Dentro de poco más de un mes, llegará de nuevo la Navidad. Paqui hablaba a sus amigos en la Navidad de 1943. Continúa la segunda Guerra mundial. En Europa hay muchísimo sufrimiento. Paquí alude a él y a lo que significa la Navidad. Sus amigos han tenido el privilegio de sentir el contacto espiritual con las esferas luminosas. Su ¡Feliz Navidad! es desearles la unión y el amor que ella trae en ese contacto espiritual.

Paqui trasmite paz: «todo lo que ocurre en la tierra tiene un fin preciso y se realiza en el orden previsto», dice. Se refiere a esto cuando habla de que «Las promesas de Dios se cumplirán». Todo tiene sentido. Nada se pierde. Ni siquiera el dolor que siembra la guerra.

En el plano individual, parece que, antes de venir a la tierra, prepara cada uno su “orden previsto”: padres de los que nacerá, lugar, salud o enfermedad, todos los detalles… «¡No te quepa la menor duda!», dijo la hermana Concha cuando se la preguntó por esto. Pero la vida es dura.
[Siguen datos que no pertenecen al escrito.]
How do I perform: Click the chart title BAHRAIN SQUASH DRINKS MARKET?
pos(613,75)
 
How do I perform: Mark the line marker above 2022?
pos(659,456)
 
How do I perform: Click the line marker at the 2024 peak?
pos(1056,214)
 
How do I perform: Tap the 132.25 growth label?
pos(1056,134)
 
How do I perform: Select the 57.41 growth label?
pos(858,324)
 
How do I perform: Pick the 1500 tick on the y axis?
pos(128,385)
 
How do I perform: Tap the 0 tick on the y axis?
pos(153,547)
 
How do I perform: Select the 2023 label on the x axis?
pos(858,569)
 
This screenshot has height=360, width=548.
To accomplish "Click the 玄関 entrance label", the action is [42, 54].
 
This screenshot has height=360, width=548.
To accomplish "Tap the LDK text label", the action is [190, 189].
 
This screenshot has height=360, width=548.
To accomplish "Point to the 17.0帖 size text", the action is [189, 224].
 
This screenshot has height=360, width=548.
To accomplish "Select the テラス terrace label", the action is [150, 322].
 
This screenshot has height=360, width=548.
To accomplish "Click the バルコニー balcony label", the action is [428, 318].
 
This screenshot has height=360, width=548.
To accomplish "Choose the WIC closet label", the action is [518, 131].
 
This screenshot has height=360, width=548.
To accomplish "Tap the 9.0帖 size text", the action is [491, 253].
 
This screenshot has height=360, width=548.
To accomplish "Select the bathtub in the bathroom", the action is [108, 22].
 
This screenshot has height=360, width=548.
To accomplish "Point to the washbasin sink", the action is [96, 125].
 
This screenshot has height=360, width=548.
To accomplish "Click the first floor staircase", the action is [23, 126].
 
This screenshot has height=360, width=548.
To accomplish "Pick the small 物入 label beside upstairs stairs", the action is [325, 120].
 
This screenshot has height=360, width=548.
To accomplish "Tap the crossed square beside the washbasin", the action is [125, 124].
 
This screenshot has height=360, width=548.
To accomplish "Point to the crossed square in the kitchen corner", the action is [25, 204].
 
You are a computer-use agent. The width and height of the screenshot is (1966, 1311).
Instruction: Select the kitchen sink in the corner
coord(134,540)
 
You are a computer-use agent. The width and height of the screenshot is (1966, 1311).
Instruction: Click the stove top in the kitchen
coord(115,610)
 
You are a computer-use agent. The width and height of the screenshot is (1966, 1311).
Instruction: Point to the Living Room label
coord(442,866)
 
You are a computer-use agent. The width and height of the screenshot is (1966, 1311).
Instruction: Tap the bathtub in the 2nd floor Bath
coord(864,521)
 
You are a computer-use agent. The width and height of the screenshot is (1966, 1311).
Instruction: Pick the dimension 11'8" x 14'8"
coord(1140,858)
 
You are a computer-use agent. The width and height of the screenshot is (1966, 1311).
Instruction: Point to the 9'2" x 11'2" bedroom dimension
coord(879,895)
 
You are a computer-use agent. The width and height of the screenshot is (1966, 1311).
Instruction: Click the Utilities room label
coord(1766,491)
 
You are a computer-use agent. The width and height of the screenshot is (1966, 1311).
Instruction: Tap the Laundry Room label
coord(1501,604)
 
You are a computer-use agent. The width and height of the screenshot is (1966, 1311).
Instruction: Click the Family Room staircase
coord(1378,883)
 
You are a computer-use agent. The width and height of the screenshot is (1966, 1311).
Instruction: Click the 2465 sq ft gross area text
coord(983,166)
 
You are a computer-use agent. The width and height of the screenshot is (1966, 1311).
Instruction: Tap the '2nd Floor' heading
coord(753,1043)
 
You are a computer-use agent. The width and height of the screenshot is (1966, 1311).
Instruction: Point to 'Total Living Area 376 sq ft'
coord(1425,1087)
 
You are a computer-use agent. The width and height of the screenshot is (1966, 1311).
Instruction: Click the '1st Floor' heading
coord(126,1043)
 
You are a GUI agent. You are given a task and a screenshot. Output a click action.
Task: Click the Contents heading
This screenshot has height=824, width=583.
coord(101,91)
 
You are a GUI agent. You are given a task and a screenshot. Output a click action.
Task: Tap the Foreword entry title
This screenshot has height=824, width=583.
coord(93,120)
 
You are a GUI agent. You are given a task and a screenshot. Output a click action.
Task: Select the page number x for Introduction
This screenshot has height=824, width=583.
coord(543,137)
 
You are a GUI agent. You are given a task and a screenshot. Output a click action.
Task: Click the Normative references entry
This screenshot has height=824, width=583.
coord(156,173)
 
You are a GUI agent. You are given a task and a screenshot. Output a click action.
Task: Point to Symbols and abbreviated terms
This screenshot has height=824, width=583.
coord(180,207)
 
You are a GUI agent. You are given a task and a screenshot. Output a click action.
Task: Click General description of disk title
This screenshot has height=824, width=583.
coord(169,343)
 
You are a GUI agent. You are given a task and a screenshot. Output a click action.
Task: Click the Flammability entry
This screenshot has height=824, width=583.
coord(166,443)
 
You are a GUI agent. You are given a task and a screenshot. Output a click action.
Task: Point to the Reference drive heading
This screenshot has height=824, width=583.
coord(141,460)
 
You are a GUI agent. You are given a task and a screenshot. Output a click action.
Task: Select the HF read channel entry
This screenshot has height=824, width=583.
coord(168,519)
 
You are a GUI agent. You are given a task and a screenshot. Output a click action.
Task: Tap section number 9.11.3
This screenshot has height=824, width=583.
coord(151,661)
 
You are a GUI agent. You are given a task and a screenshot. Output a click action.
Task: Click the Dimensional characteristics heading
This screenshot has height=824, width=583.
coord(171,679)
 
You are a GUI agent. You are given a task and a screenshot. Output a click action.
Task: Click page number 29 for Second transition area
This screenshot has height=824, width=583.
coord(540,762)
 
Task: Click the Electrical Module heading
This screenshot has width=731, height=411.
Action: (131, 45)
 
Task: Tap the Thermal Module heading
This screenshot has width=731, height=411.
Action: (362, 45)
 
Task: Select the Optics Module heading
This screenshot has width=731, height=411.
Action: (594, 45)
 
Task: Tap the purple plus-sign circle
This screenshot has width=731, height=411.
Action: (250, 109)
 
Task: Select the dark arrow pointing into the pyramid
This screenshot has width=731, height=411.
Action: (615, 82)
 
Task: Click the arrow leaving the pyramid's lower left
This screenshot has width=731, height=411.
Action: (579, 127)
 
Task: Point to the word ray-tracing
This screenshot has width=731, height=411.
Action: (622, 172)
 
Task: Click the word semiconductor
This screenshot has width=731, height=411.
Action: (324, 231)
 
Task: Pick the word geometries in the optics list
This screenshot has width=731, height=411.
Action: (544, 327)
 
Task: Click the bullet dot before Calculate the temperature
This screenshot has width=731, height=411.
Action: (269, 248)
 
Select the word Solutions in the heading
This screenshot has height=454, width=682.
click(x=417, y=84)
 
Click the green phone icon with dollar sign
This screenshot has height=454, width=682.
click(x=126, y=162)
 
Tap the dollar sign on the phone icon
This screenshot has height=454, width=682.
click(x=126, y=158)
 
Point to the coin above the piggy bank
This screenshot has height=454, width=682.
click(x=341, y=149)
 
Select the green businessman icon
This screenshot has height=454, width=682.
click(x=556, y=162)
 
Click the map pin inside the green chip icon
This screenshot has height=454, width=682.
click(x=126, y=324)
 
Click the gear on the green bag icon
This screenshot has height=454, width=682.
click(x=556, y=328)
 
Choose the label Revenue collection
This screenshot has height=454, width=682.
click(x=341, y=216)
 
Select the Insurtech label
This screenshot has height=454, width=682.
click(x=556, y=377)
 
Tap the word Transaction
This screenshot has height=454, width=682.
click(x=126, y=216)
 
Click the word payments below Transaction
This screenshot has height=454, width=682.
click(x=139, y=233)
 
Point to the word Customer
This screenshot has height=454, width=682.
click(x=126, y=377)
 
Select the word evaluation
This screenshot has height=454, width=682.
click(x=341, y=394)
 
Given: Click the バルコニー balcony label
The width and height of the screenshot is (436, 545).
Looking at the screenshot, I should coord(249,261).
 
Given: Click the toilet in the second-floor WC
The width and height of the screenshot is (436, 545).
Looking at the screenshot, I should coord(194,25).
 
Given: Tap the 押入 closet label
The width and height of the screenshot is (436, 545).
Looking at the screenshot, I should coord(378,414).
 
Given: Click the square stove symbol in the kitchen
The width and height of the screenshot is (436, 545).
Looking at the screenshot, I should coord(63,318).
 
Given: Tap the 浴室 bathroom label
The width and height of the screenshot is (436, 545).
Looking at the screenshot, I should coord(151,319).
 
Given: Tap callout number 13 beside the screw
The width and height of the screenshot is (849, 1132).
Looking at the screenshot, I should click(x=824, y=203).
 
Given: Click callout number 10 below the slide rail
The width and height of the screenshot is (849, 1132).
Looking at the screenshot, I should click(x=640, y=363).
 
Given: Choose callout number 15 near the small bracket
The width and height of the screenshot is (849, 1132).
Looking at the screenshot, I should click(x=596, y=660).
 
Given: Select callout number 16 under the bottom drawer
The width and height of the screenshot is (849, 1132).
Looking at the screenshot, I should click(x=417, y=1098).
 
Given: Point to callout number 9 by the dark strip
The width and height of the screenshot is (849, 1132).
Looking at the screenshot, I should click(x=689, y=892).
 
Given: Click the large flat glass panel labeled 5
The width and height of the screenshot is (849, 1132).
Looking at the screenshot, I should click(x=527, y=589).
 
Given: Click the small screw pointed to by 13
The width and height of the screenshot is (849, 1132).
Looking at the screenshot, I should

Por eso insiste Paqui en aceptar el sufrimiento y hacer mucha oración para responder al orden previsto…

¡Buen día!

NAVIDAD 1943.

Más que nunca, Paqui dice a sus amigos queridos que se inclinen con confianza y amor sobre el Niño Jesús del pesebre, porque muchos sacrificios os son y os serán pedidos aún en las penosas horas que atraviesa la tierra. Jesús puede ayudaros; es el divino modelo a seguir; descendió a la tierra para que nuestras almas vivan y nuestras humanidades se aferren a la esperanza, y pasen su vida terrestre en la comprensión del por qué del sufrimiento que oprime a los corazones y barre las alegrías materiales que cuentan para vosotros más que todo.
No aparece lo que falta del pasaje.